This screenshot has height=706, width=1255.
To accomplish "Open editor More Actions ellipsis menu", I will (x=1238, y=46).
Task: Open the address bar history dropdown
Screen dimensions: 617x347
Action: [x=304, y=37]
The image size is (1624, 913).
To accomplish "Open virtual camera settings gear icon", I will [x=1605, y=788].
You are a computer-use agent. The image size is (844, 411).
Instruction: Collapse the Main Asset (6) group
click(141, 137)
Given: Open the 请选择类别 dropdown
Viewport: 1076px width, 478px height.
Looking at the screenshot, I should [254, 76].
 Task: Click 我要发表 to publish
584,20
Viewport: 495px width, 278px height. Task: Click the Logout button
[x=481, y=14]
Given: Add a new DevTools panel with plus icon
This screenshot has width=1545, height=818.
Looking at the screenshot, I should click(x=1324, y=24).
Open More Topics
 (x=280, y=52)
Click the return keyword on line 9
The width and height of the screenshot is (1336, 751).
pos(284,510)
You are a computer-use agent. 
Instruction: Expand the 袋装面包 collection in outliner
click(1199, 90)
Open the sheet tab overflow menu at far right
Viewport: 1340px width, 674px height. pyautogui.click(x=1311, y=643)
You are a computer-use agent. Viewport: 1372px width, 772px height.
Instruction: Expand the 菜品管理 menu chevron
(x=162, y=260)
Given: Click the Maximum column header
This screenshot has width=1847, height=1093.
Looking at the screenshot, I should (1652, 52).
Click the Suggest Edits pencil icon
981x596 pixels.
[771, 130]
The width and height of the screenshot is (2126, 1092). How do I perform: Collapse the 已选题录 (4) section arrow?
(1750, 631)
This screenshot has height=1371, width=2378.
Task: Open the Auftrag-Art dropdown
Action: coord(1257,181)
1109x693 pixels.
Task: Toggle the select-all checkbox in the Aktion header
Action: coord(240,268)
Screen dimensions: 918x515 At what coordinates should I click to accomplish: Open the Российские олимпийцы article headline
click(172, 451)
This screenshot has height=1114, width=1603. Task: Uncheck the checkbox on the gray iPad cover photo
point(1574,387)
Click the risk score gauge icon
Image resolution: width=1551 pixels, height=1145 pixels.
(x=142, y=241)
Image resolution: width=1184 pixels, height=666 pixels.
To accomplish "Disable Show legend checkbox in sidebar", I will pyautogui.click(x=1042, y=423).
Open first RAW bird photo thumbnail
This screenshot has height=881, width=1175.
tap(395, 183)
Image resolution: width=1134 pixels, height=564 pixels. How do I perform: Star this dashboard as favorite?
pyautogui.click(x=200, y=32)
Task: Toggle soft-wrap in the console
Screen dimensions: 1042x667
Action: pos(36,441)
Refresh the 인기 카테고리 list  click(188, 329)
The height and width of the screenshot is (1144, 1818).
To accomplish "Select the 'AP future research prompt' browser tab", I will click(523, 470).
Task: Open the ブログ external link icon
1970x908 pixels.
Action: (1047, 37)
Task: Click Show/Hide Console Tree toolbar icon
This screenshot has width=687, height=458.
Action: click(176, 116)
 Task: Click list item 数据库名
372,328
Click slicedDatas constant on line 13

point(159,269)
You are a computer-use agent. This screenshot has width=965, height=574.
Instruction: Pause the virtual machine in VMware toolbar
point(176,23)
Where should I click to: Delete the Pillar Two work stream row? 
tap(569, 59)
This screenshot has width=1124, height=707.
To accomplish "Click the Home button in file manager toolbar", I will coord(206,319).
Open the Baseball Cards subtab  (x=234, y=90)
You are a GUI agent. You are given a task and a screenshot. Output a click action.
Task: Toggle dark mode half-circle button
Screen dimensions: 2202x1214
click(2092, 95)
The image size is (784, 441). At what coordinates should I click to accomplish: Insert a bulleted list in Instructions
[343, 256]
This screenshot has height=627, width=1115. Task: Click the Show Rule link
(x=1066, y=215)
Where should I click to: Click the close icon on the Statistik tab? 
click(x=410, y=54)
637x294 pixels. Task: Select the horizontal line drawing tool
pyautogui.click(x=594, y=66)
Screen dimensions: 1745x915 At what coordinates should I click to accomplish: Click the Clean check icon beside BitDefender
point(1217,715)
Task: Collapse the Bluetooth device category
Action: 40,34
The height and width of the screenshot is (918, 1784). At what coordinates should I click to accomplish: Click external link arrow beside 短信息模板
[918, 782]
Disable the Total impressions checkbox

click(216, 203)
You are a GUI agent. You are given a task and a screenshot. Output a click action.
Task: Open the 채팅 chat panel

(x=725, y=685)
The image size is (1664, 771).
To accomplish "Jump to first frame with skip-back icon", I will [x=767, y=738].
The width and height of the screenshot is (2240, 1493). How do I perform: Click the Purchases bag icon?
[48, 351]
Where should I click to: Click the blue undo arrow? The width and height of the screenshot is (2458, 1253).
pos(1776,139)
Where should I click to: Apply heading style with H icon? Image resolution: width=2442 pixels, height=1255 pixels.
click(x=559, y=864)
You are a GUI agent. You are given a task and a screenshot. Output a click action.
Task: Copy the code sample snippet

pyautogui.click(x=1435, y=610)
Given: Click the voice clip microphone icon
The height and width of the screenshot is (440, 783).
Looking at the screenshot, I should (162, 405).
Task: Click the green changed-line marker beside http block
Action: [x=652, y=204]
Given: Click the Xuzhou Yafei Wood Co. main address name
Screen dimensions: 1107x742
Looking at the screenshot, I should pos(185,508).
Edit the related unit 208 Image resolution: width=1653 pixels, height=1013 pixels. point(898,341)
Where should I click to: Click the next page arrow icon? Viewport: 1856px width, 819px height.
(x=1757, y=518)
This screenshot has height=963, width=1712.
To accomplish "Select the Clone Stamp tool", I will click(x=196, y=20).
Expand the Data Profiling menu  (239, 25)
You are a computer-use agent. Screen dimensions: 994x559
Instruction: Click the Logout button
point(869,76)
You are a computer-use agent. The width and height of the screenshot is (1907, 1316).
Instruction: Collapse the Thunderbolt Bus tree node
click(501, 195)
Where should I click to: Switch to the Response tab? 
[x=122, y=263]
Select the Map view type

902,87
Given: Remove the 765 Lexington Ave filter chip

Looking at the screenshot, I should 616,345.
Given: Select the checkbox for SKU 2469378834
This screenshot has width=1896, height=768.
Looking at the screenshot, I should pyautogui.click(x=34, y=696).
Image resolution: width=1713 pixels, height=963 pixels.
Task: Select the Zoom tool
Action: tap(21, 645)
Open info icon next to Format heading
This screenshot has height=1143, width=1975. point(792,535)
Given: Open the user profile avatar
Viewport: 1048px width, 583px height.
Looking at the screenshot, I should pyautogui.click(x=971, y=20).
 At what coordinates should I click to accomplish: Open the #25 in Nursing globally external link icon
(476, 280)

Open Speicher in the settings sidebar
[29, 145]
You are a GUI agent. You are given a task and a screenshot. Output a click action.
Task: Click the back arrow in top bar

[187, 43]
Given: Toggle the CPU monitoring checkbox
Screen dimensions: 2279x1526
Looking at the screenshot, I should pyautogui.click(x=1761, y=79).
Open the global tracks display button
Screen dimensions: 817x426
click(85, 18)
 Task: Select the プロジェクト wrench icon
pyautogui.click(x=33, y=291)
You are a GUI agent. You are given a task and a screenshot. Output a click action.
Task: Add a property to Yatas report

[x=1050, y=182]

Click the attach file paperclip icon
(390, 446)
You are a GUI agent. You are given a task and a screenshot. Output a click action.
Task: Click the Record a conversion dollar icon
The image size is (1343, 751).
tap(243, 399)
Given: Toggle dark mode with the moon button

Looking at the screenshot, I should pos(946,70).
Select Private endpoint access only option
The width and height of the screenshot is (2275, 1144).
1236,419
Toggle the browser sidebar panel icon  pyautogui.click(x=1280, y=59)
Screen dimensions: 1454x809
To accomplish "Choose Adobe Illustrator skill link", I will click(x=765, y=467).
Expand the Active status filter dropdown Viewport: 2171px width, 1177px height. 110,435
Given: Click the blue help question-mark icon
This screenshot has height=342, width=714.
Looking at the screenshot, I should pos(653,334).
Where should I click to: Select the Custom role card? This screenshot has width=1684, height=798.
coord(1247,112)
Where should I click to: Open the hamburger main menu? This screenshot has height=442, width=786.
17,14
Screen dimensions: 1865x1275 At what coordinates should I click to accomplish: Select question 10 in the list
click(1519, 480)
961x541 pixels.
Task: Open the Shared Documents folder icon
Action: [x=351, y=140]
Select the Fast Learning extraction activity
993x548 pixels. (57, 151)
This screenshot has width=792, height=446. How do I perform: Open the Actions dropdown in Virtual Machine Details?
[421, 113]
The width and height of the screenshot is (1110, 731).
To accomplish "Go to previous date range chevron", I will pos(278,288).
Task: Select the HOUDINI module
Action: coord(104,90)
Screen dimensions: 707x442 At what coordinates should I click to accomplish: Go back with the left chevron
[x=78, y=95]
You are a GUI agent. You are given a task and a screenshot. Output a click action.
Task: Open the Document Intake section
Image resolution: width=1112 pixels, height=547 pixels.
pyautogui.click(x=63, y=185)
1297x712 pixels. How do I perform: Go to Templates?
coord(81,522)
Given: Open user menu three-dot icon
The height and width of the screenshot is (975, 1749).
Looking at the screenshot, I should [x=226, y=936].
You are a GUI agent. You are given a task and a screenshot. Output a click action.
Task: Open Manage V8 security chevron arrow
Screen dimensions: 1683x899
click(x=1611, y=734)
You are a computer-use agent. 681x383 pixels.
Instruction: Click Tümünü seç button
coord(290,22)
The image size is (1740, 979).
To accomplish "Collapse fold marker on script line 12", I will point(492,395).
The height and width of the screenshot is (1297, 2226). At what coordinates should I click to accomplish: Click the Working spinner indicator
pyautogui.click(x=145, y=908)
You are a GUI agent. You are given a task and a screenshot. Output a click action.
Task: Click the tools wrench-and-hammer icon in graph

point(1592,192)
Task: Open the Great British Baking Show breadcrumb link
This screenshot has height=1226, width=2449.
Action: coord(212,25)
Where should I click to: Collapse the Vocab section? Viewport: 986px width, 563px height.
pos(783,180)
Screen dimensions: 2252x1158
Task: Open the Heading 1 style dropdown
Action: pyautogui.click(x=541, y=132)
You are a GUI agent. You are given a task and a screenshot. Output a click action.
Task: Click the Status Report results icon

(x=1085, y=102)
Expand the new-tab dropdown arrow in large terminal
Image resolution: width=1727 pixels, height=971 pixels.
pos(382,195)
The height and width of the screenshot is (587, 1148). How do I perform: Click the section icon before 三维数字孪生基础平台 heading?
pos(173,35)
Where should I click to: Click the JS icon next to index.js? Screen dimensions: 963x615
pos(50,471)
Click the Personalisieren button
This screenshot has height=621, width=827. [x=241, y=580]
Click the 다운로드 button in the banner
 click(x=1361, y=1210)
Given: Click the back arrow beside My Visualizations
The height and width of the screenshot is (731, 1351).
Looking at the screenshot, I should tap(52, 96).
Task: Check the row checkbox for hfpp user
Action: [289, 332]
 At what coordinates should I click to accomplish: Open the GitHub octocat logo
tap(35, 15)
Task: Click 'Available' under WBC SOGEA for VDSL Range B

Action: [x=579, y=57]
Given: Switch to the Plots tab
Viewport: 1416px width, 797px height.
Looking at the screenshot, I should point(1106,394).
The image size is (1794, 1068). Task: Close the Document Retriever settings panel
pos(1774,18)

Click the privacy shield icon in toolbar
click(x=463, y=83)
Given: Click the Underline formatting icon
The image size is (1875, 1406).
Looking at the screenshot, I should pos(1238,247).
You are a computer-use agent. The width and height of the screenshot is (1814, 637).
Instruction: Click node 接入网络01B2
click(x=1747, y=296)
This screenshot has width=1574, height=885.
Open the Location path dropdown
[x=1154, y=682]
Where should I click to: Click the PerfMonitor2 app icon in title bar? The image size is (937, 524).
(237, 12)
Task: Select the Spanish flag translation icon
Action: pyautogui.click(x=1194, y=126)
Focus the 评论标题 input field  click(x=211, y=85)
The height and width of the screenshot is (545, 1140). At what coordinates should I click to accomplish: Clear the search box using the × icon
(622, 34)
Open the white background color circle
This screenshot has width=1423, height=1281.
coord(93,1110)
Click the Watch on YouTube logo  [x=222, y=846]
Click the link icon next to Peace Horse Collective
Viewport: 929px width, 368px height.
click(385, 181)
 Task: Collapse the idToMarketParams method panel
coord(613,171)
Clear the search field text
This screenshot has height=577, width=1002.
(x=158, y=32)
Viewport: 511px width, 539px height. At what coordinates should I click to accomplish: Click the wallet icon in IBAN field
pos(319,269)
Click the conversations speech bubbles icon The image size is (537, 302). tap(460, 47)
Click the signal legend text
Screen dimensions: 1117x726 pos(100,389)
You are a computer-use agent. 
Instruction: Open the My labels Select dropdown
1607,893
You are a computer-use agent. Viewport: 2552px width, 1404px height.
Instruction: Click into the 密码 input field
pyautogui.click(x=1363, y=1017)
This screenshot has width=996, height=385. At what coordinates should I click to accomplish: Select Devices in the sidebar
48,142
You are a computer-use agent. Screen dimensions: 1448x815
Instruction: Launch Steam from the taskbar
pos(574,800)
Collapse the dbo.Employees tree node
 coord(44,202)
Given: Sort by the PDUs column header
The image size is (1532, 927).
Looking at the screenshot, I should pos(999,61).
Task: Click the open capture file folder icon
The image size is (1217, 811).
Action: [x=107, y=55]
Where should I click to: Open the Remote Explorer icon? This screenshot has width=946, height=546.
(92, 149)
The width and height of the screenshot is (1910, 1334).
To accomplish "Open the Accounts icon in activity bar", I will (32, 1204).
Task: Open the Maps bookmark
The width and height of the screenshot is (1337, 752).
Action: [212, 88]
....................
All lines above from the line with "is (1907, 1316)." through the line with "Given: Select the checkbox for SKU 2469378834", both included, are to be set down exactly, with nothing else.

You are a computer-use agent. The width and height of the screenshot is (1907, 1316).
Instruction: Collapse the Thunderbolt Bus tree node
click(501, 195)
Where should I click to: Switch to the Response tab? 
[x=122, y=263]
Select the Map view type

902,87
Given: Remove the 765 Lexington Ave filter chip

Looking at the screenshot, I should 616,345.
Given: Select the checkbox for SKU 2469378834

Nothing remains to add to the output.